Quote every one of the following items word for word, from the first through the last.

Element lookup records
——————

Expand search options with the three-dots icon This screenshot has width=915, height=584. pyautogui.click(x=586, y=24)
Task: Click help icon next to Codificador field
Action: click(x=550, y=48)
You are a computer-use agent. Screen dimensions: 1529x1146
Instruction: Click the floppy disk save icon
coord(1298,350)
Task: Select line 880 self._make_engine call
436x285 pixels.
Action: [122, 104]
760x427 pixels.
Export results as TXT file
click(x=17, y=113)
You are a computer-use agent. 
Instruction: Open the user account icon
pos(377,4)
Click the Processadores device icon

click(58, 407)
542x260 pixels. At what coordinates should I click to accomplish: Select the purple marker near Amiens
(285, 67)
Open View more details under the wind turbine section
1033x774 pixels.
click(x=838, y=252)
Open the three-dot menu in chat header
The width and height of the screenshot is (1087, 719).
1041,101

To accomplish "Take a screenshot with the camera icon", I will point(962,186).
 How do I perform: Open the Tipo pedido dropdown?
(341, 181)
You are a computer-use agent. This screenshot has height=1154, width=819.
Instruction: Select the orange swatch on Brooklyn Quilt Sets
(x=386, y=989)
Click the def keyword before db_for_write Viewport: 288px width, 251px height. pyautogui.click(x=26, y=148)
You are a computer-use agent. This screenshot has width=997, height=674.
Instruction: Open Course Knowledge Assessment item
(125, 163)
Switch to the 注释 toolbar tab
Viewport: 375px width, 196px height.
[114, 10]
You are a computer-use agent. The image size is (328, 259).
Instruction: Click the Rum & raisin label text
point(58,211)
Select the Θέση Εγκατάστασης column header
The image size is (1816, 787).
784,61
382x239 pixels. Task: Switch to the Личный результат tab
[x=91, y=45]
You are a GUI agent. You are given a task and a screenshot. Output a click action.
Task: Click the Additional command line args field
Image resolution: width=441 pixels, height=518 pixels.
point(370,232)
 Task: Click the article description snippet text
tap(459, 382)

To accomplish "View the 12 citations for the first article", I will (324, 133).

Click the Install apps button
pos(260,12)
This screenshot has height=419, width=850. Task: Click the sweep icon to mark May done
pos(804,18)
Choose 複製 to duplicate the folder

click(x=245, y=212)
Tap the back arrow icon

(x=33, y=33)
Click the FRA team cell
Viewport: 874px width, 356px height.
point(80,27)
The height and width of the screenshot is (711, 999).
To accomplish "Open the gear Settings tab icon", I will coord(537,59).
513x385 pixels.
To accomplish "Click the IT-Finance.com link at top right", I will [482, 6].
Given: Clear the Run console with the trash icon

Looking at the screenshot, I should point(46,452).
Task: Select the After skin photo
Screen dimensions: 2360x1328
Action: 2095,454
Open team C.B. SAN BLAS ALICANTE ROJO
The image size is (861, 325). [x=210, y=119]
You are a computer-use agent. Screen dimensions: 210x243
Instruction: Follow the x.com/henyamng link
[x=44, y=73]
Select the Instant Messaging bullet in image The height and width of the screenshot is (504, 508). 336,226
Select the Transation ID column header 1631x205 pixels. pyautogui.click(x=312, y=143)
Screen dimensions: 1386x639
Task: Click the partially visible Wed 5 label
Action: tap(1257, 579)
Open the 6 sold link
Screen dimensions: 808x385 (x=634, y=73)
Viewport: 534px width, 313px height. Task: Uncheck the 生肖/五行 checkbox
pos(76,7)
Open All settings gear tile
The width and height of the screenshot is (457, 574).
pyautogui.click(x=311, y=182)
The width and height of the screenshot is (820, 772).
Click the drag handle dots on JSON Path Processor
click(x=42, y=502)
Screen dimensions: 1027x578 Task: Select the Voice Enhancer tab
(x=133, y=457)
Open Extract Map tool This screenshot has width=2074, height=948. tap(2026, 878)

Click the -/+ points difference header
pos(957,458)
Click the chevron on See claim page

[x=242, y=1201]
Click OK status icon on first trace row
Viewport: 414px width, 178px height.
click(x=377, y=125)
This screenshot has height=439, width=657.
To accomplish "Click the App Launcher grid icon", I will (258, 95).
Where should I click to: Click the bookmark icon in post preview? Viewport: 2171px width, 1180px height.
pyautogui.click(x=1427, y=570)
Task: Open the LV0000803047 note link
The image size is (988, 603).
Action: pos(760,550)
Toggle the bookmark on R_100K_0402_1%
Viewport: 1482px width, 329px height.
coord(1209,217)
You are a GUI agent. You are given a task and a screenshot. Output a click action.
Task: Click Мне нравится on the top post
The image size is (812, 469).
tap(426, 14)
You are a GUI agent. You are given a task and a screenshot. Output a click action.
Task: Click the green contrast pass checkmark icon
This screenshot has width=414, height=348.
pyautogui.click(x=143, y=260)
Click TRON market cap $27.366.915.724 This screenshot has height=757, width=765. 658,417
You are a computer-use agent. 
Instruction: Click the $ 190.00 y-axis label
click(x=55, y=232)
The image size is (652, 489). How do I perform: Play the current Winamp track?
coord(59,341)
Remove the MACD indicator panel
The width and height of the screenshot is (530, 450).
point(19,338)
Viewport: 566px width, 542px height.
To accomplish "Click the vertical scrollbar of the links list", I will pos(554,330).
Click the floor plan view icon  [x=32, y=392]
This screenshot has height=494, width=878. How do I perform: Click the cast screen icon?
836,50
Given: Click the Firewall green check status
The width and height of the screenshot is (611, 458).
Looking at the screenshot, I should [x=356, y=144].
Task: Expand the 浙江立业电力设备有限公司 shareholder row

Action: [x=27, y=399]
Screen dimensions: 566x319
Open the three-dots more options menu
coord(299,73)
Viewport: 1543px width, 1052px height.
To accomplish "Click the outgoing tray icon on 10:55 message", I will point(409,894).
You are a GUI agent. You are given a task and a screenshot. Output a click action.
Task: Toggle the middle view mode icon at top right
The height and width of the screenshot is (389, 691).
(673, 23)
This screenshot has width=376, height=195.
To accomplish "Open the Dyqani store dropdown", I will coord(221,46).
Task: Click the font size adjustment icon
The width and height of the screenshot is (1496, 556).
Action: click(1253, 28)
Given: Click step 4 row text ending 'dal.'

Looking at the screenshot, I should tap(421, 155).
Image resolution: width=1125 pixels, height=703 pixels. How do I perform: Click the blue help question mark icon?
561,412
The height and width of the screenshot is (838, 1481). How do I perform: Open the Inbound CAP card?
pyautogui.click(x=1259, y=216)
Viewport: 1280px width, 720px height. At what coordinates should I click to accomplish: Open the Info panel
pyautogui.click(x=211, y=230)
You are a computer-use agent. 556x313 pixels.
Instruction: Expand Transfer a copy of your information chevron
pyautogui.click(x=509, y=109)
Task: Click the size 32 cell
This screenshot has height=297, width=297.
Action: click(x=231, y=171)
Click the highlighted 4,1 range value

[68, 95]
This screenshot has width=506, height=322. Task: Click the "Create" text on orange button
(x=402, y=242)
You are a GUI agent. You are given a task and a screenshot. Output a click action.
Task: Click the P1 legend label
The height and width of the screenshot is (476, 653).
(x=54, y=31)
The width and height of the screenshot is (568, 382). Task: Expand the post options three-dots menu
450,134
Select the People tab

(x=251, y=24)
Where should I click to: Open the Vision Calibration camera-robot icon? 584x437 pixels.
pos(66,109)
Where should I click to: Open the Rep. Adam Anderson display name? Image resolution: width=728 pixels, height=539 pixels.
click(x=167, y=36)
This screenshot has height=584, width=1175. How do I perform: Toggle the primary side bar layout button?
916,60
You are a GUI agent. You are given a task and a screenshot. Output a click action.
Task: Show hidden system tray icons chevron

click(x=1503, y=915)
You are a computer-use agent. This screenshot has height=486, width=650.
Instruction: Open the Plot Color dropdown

——————

### Full answer
Expand search options with the three-dots icon This screenshot has width=915, height=584. pyautogui.click(x=586, y=24)
Task: Click help icon next to Codificador field
Action: click(x=550, y=48)
You are a computer-use agent. Screen dimensions: 1529x1146
Instruction: Click the floppy disk save icon
coord(1298,350)
Task: Select line 880 self._make_engine call
436x285 pixels.
Action: [122, 104]
760x427 pixels.
Export results as TXT file
click(x=17, y=113)
You are a computer-use agent. 
Instruction: Open the user account icon
pos(377,4)
Click the Processadores device icon

click(58, 407)
542x260 pixels. At what coordinates should I click to accomplish: Select the purple marker near Amiens
(285, 67)
Open View more details under the wind turbine section
1033x774 pixels.
click(x=838, y=252)
Open the three-dot menu in chat header
The width and height of the screenshot is (1087, 719).
1041,101

To accomplish "Take a screenshot with the camera icon", I will point(962,186).
 How do I perform: Open the Tipo pedido dropdown?
(341, 181)
You are a computer-use agent. This screenshot has height=1154, width=819.
Instruction: Select the orange swatch on Brooklyn Quilt Sets
(x=386, y=989)
Click the def keyword before db_for_write Viewport: 288px width, 251px height. pyautogui.click(x=26, y=148)
You are a computer-use agent. This screenshot has width=997, height=674.
Instruction: Open Course Knowledge Assessment item
(125, 163)
Switch to the 注释 toolbar tab
Viewport: 375px width, 196px height.
[114, 10]
You are a computer-use agent. The image size is (328, 259).
Instruction: Click the Rum & raisin label text
point(58,211)
Select the Θέση Εγκατάστασης column header
The image size is (1816, 787).
784,61
382x239 pixels. Task: Switch to the Личный результат tab
[x=91, y=45]
You are a GUI agent. You are given a task and a screenshot. Output a click action.
Task: Click the Additional command line args field
Image resolution: width=441 pixels, height=518 pixels.
point(370,232)
 Task: Click the article description snippet text
tap(459, 382)

To accomplish "View the 12 citations for the first article", I will (324, 133).

Click the Install apps button
pos(260,12)
This screenshot has height=419, width=850. Task: Click the sweep icon to mark May done
pos(804,18)
Choose 複製 to duplicate the folder

click(x=245, y=212)
Tap the back arrow icon

(x=33, y=33)
Click the FRA team cell
Viewport: 874px width, 356px height.
point(80,27)
The height and width of the screenshot is (711, 999).
To accomplish "Open the gear Settings tab icon", I will coord(537,59).
513x385 pixels.
To accomplish "Click the IT-Finance.com link at top right", I will [482, 6].
Given: Clear the Run console with the trash icon

Looking at the screenshot, I should point(46,452).
Task: Select the After skin photo
Screen dimensions: 2360x1328
Action: 2095,454
Open team C.B. SAN BLAS ALICANTE ROJO
The image size is (861, 325). [x=210, y=119]
You are a computer-use agent. Screen dimensions: 210x243
Instruction: Follow the x.com/henyamng link
[x=44, y=73]
Select the Instant Messaging bullet in image The height and width of the screenshot is (504, 508). 336,226
Select the Transation ID column header 1631x205 pixels. pyautogui.click(x=312, y=143)
Screen dimensions: 1386x639
Task: Click the partially visible Wed 5 label
Action: tap(1257, 579)
Open the 6 sold link
Screen dimensions: 808x385 (x=634, y=73)
Viewport: 534px width, 313px height. Task: Uncheck the 生肖/五行 checkbox
pos(76,7)
Open All settings gear tile
The width and height of the screenshot is (457, 574).
pyautogui.click(x=311, y=182)
The width and height of the screenshot is (820, 772).
Click the drag handle dots on JSON Path Processor
click(x=42, y=502)
Screen dimensions: 1027x578 Task: Select the Voice Enhancer tab
(x=133, y=457)
Open Extract Map tool This screenshot has width=2074, height=948. tap(2026, 878)

Click the -/+ points difference header
pos(957,458)
Click the chevron on See claim page

[x=242, y=1201]
Click OK status icon on first trace row
Viewport: 414px width, 178px height.
click(x=377, y=125)
This screenshot has height=439, width=657.
To accomplish "Click the App Launcher grid icon", I will (258, 95).
Where should I click to: Click the bookmark icon in post preview? Viewport: 2171px width, 1180px height.
pyautogui.click(x=1427, y=570)
Task: Open the LV0000803047 note link
The image size is (988, 603).
Action: pos(760,550)
Toggle the bookmark on R_100K_0402_1%
Viewport: 1482px width, 329px height.
coord(1209,217)
You are a GUI agent. You are given a task and a screenshot. Output a click action.
Task: Click Мне нравится on the top post
The image size is (812, 469).
tap(426, 14)
You are a GUI agent. You are given a task and a screenshot. Output a click action.
Task: Click the green contrast pass checkmark icon
This screenshot has width=414, height=348.
pyautogui.click(x=143, y=260)
Click TRON market cap $27.366.915.724 This screenshot has height=757, width=765. 658,417
You are a computer-use agent. 
Instruction: Click the $ 190.00 y-axis label
click(x=55, y=232)
The image size is (652, 489). How do I perform: Play the current Winamp track?
coord(59,341)
Remove the MACD indicator panel
The width and height of the screenshot is (530, 450).
point(19,338)
Viewport: 566px width, 542px height.
To accomplish "Click the vertical scrollbar of the links list", I will pos(554,330).
Click the floor plan view icon  [x=32, y=392]
This screenshot has height=494, width=878. How do I perform: Click the cast screen icon?
836,50
Given: Click the Firewall green check status
The width and height of the screenshot is (611, 458).
Looking at the screenshot, I should [x=356, y=144].
Task: Expand the 浙江立业电力设备有限公司 shareholder row

Action: [x=27, y=399]
Screen dimensions: 566x319
Open the three-dots more options menu
coord(299,73)
Viewport: 1543px width, 1052px height.
To accomplish "Click the outgoing tray icon on 10:55 message", I will point(409,894).
You are a GUI agent. You are given a task and a screenshot. Output a click action.
Task: Toggle the middle view mode icon at top right
The height and width of the screenshot is (389, 691).
(673, 23)
This screenshot has width=376, height=195.
To accomplish "Open the Dyqani store dropdown", I will coord(221,46).
Task: Click the font size adjustment icon
The width and height of the screenshot is (1496, 556).
Action: click(1253, 28)
Given: Click step 4 row text ending 'dal.'

Looking at the screenshot, I should tap(421, 155).
Image resolution: width=1125 pixels, height=703 pixels. How do I perform: Click the blue help question mark icon?
561,412
The height and width of the screenshot is (838, 1481). How do I perform: Open the Inbound CAP card?
pyautogui.click(x=1259, y=216)
Viewport: 1280px width, 720px height. At what coordinates should I click to accomplish: Open the Info panel
pyautogui.click(x=211, y=230)
You are a computer-use agent. 556x313 pixels.
Instruction: Expand Transfer a copy of your information chevron
pyautogui.click(x=509, y=109)
Task: Click the size 32 cell
This screenshot has height=297, width=297.
Action: click(x=231, y=171)
Click the highlighted 4,1 range value

[68, 95]
This screenshot has width=506, height=322. Task: Click the "Create" text on orange button
(x=402, y=242)
You are a GUI agent. You are given a task and a screenshot. Output a click action.
Task: Click the P1 legend label
The height and width of the screenshot is (476, 653).
(x=54, y=31)
The width and height of the screenshot is (568, 382). Task: Expand the post options three-dots menu
450,134
Select the People tab

(x=251, y=24)
Where should I click to: Open the Vision Calibration camera-robot icon? 584x437 pixels.
pos(66,109)
Where should I click to: Open the Rep. Adam Anderson display name? Image resolution: width=728 pixels, height=539 pixels.
click(x=167, y=36)
This screenshot has height=584, width=1175. How do I perform: Toggle the primary side bar layout button?
916,60
You are a GUI agent. You are given a task and a screenshot. Output a click action.
Task: Show hidden system tray icons chevron

click(x=1503, y=915)
You are a computer-use agent. This screenshot has height=486, width=650.
Instruction: Open the Plot Color dropdown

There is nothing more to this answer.